READING PASSAGE:
# xmas presents



## biggreen (Feb 23, 2005)

Ok, besides wood, what did you get or get yourself for xmas? I did happen across a neighbor cutting down some crepe myrtle so I got some wood too. I got a couple badly needed cordless drills and a router/router table. Router table is just like this one (http://www.jessem.com/main_page.htm) but blue and I got the variable speed 3.5hp milwakee router to go with it. I never thought a router table could be so nice. I'm used to struggling with my old one that I could never get the hieght right and when I did it would crawl on me. Not any more. Milled some door trim and baseboards for the house last week. Just being able to do that is cool. It makes wood chips way faster than I can on the lathe
later, biggreen


----------



## Tortuga (May 21, 2004)

Good lookin' router set-up , BG...Wish I had space for some of that stuff, but it aint gonna happen.lol..

For some reason, this Xmas, I didn't get nuthin' to do with woodworking. Looks like your connection with Santa Claus is running smoother than mine..

Did finally get a combo printer/scanner/copier from the kids that I badly needed..(and let them know about it all year long..lol)

Other than that..it wuz just 'shirts 'n' socks' for the geezer...

I musta been BAAAD sometimes during the year....:smile:


----------



## Bobby (May 21, 2004)

I got about the same as you Jim. I got jeans, underwear, shirts and some new aftershave all from Goodwill:smile:. I thought I was the bad boy last year.:smile:


----------



## Slip (Jul 25, 2006)

I also got a combo pinter/scanner/copier from my son and got me a new Dodge pickup this year. My old truck was 16 years old and time for a new one. I love it, even though it is a Dodge.

I however have been eyeing one of them Fein MultiMaster saws for my after Christmas gift to myself.


----------



## biggreen (Feb 23, 2005)

My mother in law got me underwear. Wonder what those two have been talking about?
Later, biggreen


----------



## Surf Hunter (Sep 28, 2006)

Shannon and I really didn't do gifts this year as for our B-days and Christmas we put the money in a kitty so we can return to La Paz Mexico for another week this summer for some prime grade A fishing.


----------



## Viking48 (Jan 24, 2006)

Got a nice Milwaukee jig saw - used it a couple of times so far and love it. Had a Makita which worked well but every so often the blade would come loose. Got some clothes etc. and some video games for the Wii along with a pair of Air Hogs (Laser shooting helicopters). Hey - why should I grow up??


----------



## Viking48 (Jan 24, 2006)

Steve - sounds like you're pretty impressed with the Jessem. I've been looking at router lifts and that looks like a pretty good one. Did your table come with a fence? They get real proud of those things when they put them all together and I'm debating on just buying the lift and installing it on my home made table. Sure would love to hear any opinions you (or anyone else) might have on any brand of lifts.

THE TASKS:
a) How would you render this sentence from the Christmas presents thread in Spanish: "I never thought a router table could be so nice."
b) Could you output the part of the Christmas presents thread that opens with the words containing "## Slip (Jul" and closes with "been talking about?"?
c) Answer these questions about the Christmas presents thread:
(i) How old was Slip's old truck?
(ii) Where do Surf Hunter and Shannon plan to return this summer?
(iii) What brand of jig saw did Viking48 have before the new Milwaukee?
The records that follow are separate material and have no connection to the Christmas presents thread.

PROVIDED DATA:

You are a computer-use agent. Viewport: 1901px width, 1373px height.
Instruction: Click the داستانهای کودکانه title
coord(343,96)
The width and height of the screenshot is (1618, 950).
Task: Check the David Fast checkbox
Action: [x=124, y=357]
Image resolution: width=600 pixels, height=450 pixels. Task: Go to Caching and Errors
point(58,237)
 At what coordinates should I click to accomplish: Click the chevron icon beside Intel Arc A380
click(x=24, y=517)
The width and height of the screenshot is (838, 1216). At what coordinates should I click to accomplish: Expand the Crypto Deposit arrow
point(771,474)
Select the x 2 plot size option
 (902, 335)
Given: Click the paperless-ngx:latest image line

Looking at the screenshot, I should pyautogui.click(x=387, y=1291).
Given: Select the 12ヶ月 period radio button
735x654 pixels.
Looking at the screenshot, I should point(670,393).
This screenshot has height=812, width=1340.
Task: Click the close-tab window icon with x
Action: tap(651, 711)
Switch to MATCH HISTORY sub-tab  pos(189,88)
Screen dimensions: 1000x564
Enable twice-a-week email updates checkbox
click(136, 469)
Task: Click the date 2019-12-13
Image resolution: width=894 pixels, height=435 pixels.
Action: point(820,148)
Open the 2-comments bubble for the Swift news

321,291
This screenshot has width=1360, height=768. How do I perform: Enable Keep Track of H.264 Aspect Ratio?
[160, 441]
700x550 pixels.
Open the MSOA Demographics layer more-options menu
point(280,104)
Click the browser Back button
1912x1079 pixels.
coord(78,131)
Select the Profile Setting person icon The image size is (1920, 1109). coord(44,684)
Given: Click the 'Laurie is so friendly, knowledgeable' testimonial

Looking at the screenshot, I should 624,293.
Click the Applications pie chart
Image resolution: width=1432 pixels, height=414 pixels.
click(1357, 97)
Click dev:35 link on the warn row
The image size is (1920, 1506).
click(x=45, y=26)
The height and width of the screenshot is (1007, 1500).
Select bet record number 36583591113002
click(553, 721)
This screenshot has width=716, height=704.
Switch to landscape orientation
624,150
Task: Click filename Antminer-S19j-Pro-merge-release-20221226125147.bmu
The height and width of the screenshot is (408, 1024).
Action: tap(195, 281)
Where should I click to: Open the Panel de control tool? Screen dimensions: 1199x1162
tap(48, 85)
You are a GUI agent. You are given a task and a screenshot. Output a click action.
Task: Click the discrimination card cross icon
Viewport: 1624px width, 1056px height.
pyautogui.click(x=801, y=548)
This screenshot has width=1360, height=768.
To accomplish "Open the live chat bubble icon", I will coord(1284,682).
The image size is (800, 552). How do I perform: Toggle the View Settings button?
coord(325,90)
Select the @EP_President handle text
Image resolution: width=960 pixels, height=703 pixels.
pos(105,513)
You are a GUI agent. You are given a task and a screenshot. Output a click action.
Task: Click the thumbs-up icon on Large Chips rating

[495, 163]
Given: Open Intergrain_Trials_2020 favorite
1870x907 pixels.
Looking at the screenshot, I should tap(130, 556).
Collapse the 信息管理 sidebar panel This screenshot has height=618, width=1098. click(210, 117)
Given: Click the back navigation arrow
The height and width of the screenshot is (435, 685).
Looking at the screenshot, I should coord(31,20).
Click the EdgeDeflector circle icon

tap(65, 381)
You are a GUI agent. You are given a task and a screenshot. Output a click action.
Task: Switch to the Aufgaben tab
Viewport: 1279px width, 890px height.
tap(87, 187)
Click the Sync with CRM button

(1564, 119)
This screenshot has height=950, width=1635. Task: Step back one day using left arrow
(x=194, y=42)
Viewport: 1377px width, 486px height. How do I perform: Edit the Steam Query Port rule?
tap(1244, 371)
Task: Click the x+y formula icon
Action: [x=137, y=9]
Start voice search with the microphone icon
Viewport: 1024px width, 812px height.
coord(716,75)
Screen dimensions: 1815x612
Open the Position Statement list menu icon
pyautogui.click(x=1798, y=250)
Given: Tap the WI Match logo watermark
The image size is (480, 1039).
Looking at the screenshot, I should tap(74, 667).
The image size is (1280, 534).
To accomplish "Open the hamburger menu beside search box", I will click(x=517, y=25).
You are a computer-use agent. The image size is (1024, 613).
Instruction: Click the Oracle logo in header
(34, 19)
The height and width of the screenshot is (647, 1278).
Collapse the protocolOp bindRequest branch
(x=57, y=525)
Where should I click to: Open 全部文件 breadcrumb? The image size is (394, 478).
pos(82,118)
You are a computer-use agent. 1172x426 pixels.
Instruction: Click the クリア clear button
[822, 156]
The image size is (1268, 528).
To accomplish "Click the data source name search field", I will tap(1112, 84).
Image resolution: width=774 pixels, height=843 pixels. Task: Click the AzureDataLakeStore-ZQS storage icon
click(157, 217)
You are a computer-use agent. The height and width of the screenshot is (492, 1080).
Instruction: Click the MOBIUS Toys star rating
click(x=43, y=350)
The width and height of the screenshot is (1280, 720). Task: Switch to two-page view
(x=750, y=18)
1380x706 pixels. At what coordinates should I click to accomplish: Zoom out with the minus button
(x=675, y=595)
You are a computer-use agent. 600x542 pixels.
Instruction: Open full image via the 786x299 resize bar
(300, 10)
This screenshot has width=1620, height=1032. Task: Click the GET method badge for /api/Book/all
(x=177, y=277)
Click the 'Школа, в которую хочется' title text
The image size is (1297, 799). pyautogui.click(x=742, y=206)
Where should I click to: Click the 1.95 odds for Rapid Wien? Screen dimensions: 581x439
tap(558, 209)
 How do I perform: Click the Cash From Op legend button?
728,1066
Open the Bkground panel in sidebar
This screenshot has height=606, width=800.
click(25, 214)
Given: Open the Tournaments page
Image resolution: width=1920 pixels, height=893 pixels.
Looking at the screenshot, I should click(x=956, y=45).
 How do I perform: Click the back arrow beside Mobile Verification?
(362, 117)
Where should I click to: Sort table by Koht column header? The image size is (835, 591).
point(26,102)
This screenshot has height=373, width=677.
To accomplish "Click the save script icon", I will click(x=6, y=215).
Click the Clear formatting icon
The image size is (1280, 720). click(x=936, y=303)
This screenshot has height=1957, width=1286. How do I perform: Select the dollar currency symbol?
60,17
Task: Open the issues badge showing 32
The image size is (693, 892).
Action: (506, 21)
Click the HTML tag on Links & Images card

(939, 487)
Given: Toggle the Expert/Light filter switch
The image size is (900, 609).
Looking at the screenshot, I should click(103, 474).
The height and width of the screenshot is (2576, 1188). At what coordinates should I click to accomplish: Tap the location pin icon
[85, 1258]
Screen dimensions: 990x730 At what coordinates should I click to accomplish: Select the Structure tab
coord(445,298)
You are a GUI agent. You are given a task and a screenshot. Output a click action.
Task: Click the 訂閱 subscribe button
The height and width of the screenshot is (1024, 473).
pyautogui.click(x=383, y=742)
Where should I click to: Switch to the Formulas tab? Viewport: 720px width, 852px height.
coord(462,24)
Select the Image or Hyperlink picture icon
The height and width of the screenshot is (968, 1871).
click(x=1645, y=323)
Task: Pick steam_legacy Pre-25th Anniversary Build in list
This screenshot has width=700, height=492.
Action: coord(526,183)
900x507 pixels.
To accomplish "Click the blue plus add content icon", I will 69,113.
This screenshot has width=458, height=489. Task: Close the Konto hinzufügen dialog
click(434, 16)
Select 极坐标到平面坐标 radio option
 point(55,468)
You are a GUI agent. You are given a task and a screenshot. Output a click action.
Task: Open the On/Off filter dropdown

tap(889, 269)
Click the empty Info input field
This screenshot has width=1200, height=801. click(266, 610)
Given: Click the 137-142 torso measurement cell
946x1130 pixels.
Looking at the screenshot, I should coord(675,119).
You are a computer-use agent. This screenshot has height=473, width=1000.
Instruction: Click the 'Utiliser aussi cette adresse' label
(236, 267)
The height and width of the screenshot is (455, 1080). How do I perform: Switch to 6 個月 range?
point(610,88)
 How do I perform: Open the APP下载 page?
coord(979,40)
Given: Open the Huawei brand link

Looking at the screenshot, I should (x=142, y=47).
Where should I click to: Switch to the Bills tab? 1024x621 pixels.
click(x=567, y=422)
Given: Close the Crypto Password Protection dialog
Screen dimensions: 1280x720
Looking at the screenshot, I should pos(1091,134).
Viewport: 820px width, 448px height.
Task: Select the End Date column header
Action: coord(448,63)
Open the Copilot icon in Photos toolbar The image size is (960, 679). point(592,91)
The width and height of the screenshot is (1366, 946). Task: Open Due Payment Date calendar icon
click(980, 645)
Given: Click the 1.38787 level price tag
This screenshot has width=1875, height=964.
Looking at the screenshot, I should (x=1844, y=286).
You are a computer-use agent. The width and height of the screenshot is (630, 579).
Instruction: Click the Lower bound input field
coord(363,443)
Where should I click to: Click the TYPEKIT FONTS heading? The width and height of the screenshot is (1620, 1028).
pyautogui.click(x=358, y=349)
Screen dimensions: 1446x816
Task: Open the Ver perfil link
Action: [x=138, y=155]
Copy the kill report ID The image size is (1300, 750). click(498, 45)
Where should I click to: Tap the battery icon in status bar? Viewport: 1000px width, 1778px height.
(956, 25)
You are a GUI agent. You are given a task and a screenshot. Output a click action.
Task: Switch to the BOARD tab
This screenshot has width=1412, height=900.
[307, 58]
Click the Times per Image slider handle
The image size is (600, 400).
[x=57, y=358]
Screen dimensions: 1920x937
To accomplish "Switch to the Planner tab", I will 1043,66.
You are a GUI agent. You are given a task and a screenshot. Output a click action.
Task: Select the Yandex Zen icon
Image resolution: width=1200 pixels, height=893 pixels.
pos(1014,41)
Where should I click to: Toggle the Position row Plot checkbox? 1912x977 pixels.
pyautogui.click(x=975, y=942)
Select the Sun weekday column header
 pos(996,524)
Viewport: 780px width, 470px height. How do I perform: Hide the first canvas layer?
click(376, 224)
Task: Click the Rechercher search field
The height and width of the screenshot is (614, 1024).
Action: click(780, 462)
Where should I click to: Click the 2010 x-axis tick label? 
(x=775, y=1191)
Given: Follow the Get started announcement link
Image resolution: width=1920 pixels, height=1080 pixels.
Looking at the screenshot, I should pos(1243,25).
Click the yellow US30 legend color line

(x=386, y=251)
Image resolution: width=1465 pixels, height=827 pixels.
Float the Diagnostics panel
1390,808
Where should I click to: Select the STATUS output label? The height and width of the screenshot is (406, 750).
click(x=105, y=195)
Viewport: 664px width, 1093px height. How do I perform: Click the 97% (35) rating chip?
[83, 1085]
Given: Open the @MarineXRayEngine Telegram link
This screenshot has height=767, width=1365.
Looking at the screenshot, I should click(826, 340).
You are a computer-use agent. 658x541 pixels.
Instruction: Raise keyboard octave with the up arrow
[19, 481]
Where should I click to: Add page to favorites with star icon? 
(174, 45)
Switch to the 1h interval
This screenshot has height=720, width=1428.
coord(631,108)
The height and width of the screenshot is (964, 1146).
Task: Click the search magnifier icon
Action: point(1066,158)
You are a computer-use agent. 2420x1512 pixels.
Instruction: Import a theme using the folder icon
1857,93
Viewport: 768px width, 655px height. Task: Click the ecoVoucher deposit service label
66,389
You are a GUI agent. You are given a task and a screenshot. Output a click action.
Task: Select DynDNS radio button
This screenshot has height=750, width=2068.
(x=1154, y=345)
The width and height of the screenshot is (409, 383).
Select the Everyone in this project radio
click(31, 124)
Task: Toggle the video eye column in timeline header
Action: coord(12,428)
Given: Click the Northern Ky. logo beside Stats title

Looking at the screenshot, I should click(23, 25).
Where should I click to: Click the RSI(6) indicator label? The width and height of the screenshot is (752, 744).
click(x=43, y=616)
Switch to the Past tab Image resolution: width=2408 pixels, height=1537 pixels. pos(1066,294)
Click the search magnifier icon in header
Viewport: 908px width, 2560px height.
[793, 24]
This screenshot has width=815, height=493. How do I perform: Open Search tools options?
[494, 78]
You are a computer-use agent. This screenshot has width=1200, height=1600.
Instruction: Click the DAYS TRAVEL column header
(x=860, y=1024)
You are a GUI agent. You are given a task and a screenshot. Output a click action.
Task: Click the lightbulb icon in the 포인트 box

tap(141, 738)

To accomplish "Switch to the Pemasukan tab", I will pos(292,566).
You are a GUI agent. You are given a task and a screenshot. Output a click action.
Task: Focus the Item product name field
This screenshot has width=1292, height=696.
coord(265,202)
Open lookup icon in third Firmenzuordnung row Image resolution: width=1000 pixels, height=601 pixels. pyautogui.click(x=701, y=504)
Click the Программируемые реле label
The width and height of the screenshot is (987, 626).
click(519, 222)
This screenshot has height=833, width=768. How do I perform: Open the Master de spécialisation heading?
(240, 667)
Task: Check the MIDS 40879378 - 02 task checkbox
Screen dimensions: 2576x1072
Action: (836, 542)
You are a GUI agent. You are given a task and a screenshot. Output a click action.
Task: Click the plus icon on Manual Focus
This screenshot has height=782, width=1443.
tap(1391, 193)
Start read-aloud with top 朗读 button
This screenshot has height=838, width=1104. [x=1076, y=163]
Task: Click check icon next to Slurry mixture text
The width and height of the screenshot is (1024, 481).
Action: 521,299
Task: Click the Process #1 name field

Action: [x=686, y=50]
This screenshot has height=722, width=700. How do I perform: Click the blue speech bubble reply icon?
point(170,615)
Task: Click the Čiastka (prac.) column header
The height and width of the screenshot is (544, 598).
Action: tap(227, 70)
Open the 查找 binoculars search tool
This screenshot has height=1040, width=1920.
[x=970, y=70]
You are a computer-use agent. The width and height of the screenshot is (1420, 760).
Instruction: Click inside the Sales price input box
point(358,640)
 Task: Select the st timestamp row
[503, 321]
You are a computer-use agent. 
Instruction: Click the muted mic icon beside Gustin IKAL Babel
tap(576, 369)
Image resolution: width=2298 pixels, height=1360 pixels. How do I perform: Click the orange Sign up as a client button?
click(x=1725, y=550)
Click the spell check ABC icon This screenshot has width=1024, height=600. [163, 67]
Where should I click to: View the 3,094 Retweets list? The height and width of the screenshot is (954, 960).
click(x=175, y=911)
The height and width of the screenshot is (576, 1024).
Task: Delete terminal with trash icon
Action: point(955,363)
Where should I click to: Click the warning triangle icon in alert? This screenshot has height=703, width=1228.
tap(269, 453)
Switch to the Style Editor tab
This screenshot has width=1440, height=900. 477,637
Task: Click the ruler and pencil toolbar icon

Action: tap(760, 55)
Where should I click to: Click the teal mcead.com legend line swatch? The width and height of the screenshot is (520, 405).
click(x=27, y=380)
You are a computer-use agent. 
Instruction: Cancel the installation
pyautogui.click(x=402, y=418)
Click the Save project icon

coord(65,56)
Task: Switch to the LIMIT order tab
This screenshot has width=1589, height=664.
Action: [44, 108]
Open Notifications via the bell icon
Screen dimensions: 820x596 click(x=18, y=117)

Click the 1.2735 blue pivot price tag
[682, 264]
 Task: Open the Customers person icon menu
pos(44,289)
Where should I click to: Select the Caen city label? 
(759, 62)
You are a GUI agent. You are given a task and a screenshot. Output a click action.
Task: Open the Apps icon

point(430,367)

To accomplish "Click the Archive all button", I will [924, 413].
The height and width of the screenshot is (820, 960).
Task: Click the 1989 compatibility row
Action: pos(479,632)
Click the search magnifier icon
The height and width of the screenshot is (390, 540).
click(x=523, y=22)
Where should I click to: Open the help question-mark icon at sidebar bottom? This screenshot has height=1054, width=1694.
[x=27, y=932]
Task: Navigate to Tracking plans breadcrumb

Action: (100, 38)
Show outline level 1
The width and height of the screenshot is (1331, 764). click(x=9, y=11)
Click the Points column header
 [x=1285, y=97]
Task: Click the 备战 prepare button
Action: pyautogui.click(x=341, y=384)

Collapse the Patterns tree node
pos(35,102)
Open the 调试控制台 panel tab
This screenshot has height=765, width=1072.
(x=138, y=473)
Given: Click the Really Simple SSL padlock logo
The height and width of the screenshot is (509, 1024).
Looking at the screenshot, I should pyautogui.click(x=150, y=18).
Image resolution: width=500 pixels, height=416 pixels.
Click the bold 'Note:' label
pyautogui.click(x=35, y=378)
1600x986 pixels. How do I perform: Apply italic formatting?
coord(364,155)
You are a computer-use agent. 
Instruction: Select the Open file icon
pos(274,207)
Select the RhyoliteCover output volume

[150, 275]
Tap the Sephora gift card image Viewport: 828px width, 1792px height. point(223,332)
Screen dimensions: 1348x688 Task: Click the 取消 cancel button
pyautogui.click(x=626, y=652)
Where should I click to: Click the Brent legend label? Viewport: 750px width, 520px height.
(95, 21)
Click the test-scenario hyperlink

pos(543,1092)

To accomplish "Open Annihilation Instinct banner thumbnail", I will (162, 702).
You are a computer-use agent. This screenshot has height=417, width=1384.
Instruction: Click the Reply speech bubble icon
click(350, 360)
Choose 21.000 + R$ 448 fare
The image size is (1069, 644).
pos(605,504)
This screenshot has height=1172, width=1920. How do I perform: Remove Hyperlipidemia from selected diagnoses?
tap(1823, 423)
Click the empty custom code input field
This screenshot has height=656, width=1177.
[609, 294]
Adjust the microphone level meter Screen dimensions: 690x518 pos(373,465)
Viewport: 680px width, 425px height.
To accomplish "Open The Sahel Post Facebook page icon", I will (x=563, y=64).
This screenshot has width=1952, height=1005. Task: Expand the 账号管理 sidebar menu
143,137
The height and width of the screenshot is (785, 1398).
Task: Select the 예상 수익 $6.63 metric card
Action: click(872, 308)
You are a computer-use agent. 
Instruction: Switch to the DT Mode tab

SOLVED PROBLEMS:
a) Nunca pensé que una mesa de fresadora pudiera ser tan buena.

b)
## Slip (Jul 25, 2006)

I also got a combo pinter/scanner/copier from my son and got me a new Dodge pickup this year. My old truck was 16 years old and time for a new one. I love it, even though it is a Dodge.

I however have been eyeing one of them Fein MultiMaster saws for my after Christmas gift to myself.


----------



## biggreen (Feb 23, 2005)

My mother in law got me underwear. Wonder what those two have been talking about?

c)
(i) 16 years old
(ii) La Paz, Mexico
(iii) Makita